Don Flynn on British autonomist socialists

Big Flame: Building Movements, New Politics by Max Farrar and Kevin McDonnell published by Merlin

This is a book about a revolutionary socialist organisation that existed for barely 15 years and had its last meeting over forty years ago.  At its height, its membership was never much above 200 people, with the largest fraction based in Liverpool and smaller fragments in Manchester and East London, and some individuals dotted around other towns. On the libertarian fringes of British socialism, its brief existence has become something of a legend which is now attracting interest from a newer bunch of radical political activists. 

Big Flame occupied an ambiguous space on the radical left, which confused more dogmatic comrades. The movers-and-shakers behind the project proclaimed belief in the need for a revolutionary party, but frankly stated that it was not Big Flame.  It was an attempt to clear the way for the formation of an organisation that would be up to that task, but only after a thorough engagement with working-class struggle and a process of learning and consolidating all that was being learnt. 

The idea of autonomism, borrowed from Italian far left activism, held sway in the early Big Flame. This saw the working class as being instinctively communist in its outlook and ways of living, though sadly corrupted by the influence of bourgeois reformist ideology.  However, a class-conscious movement could counteract this intrusion and facilitate the development of strategies that advance the distinct interests of the proletariat. 

Big Flame saw the terrain of class struggle as extending beyond what went on in factories.  The battle for working-class interests had to cover the conditions on housing estates, the community, patriarchal family households, and more.  The notion of capitalist society as a ‘social factory’ where every aspect of domination and oppression sustained the exploitation of working-class people became one of the organisation’s key ideas. 

Its work was organised around a series of ‘commissions’ which matched the areas of intervention it was promoting.  An industrial commission looked for ways to work around factories like the Fords car plants on Merseyside and in East London; the women’s commission oversaw interventions in the National Abortion Campaign; an anti-racist, anti-fascist commission worked through approaches to combatting threats from the then far right; an Irish commission marshalled Big Flamers campaigning against the British military presence in Northern Ireland.  The consequences were that the tiny membership of the organisation was involved in almost continual meetings as they worked to thrash out the political situation they were working in. A deep exhaustion set in. 

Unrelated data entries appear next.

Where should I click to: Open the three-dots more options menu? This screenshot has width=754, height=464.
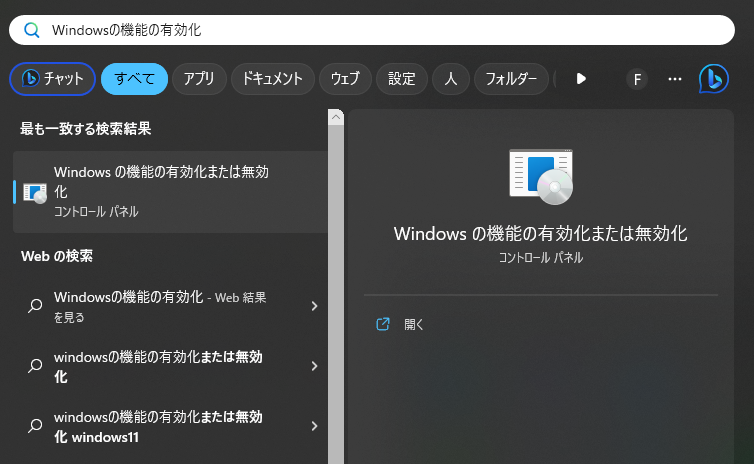(675, 79)
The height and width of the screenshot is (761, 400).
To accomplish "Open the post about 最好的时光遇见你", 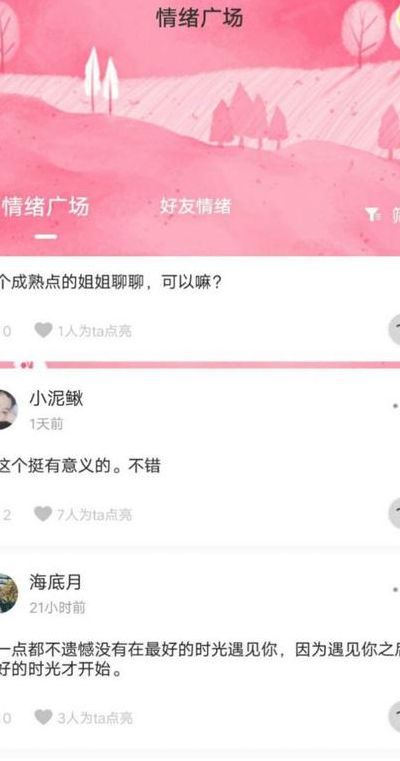I will 200,661.
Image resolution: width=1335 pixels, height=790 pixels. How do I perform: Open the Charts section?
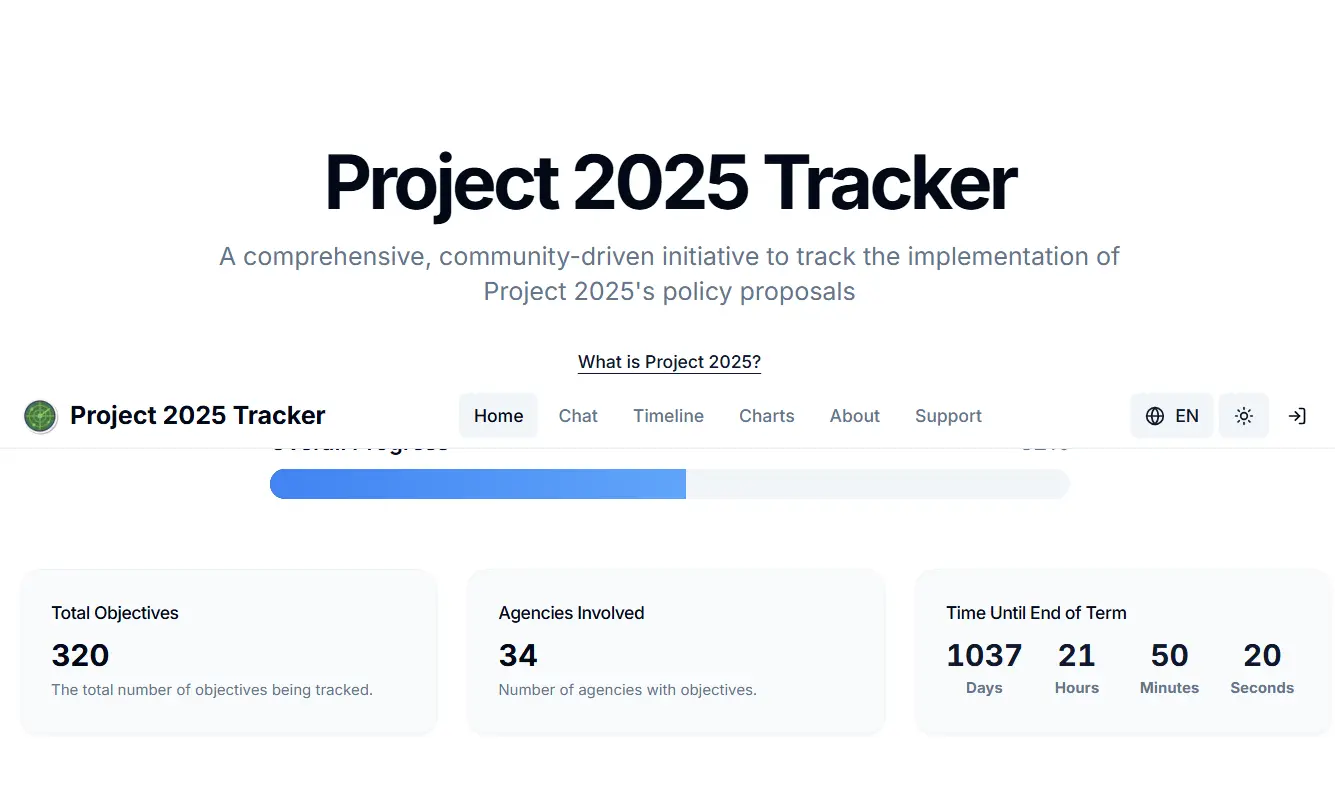(767, 416)
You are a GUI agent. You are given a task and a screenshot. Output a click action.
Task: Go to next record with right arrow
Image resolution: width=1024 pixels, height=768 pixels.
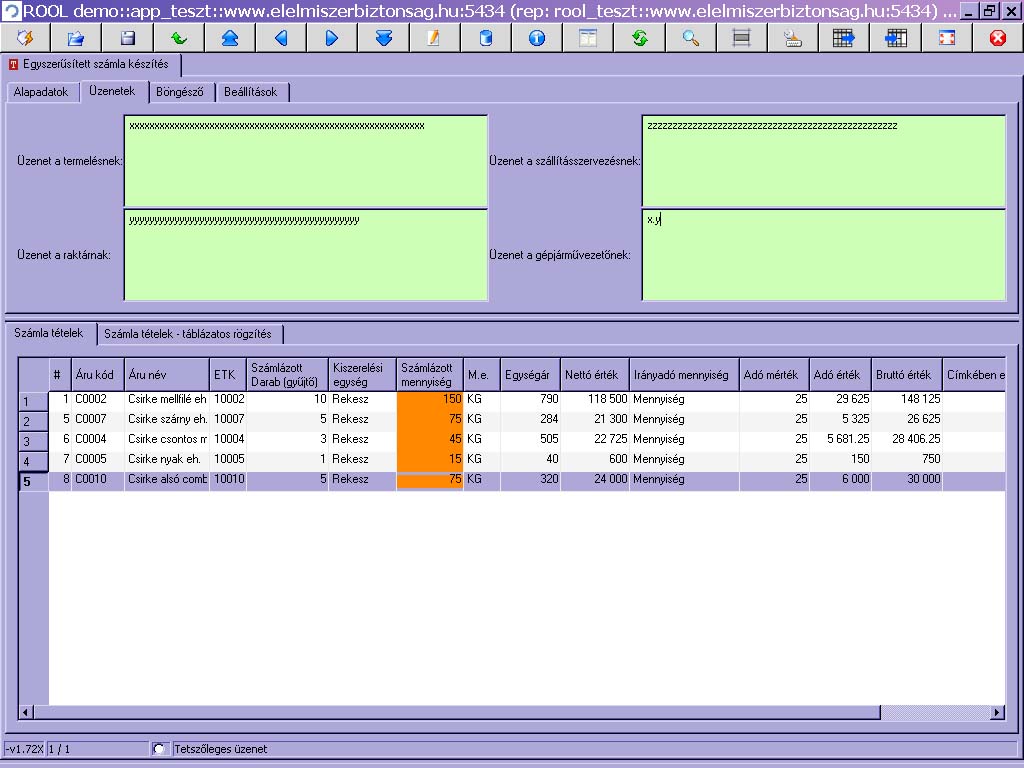tap(332, 38)
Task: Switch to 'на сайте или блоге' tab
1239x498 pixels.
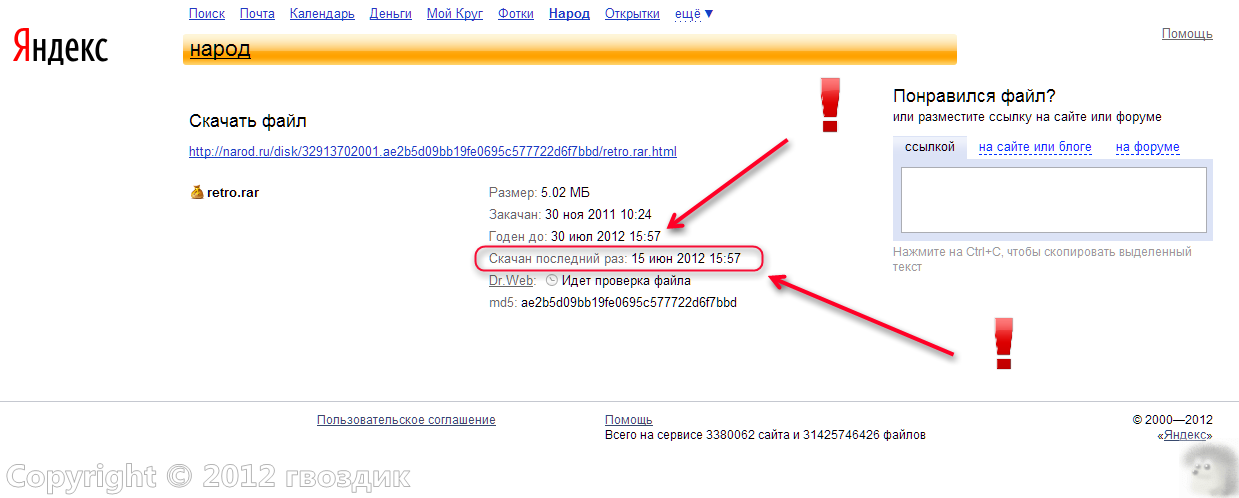Action: pyautogui.click(x=1035, y=147)
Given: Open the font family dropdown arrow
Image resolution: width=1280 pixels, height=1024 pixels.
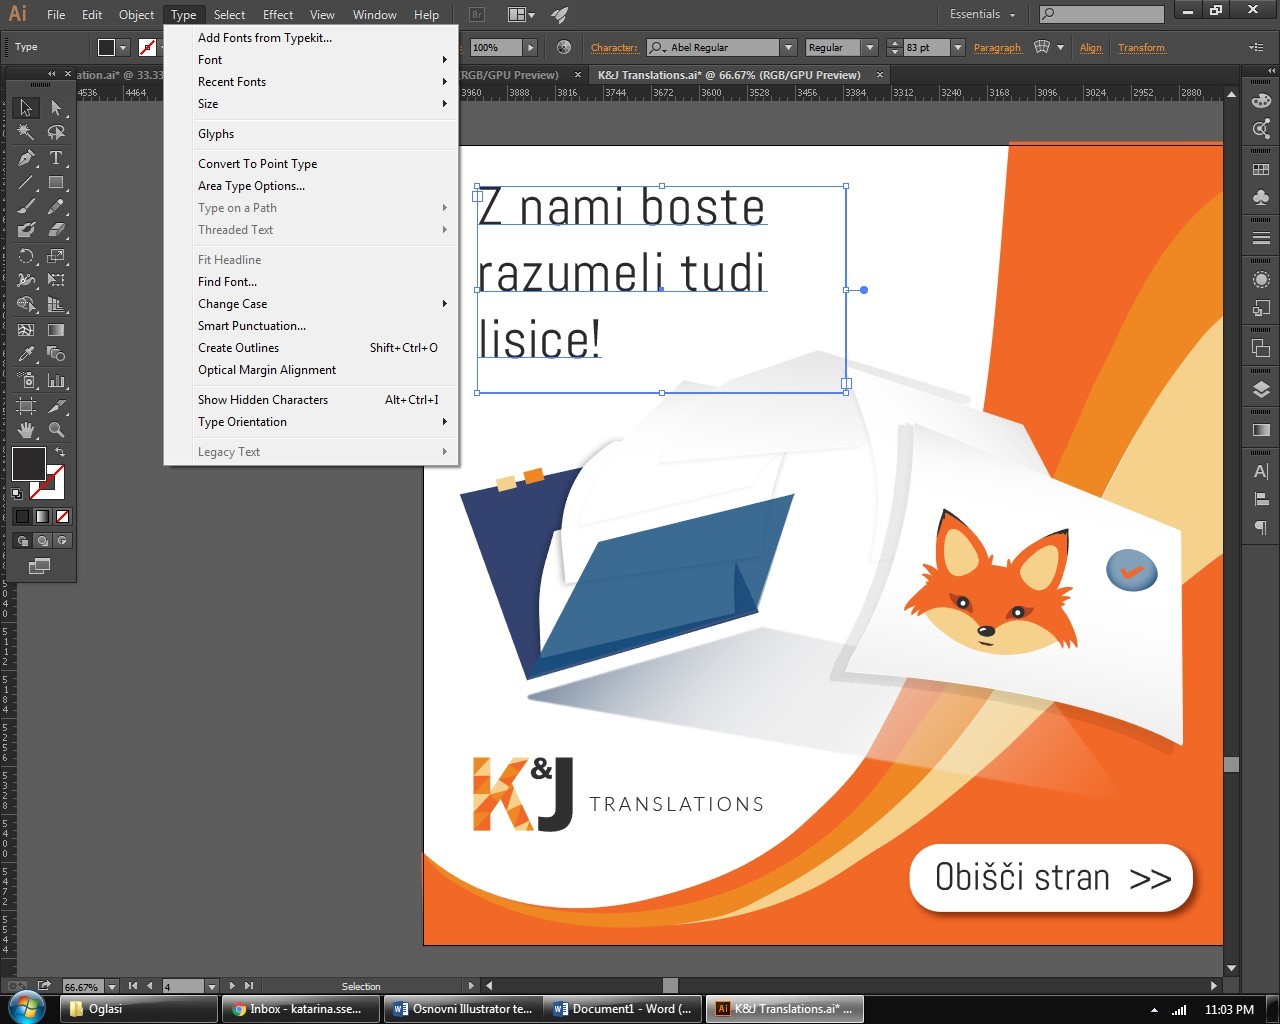Looking at the screenshot, I should [788, 47].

The revolution got no closer, and even the task of forging a party became a task too far.  By the onset of the 1980s, Big Flame was in steep decline and destined to wind itself up within the next few years.  Its belief in the inviolable status of the working class as an implicitly socialist force was blown apart by the victories of Thatcherism in the 1980s.  Moreover, Labourite reformism, rather than being exposed, opened up more hopes for left socialist advance in the form of the Bennite movement and its allies among the leaders of the trade unions. 

Big Flame’s vision of a socialist left that pieced itself together from the fragments of diverse social struggles did not die with the organisation.  A final chapter details what its luminaries did next as they scattered across the spectrum of possible activism, and this ranged from community building, international solidarity, left-wing journalism, and immersion in the Labour Party and its factional contests.  Most ex-Big Flamers say they valued the education they received in their relatively undogmatic grouping and even today see themselves as continuing its spirit.   

In retrospect, its failure can now be seen in its misjudgement of the dominant trends in politics in the 1970s, which went in the direction of Thatcherite reaction rather than libertarian communism, with whole sections of the working class grasping their share of the action through right-to-buy council housing sales and windfall cash handouts from privatisation. Big Flame’s mistrust of reformism led to a misjudgement about its role in holding together a rudimentary sense of class interests in one of the oldest countries of mature capitalism.  

The crisis of reformism, which Flamers looked forward to, was not to come from the working class chucking its ideologies off to become, finally, communistic. It happened most at a later date when a segment of aspiring millennials and Gen Z’ers discovered the free market system was closing down the hopes they had for home ownership and independence. If only they had a Big Flame organisation, matured in working in workplace struggles and community empowerment to turn to at a point when it could supplement the Corbynite moods that upended the Labour Party in the teen decade. Had that been the case, perhaps this book would be less a lament for a lost past and more a practical manual on how to continue the struggle.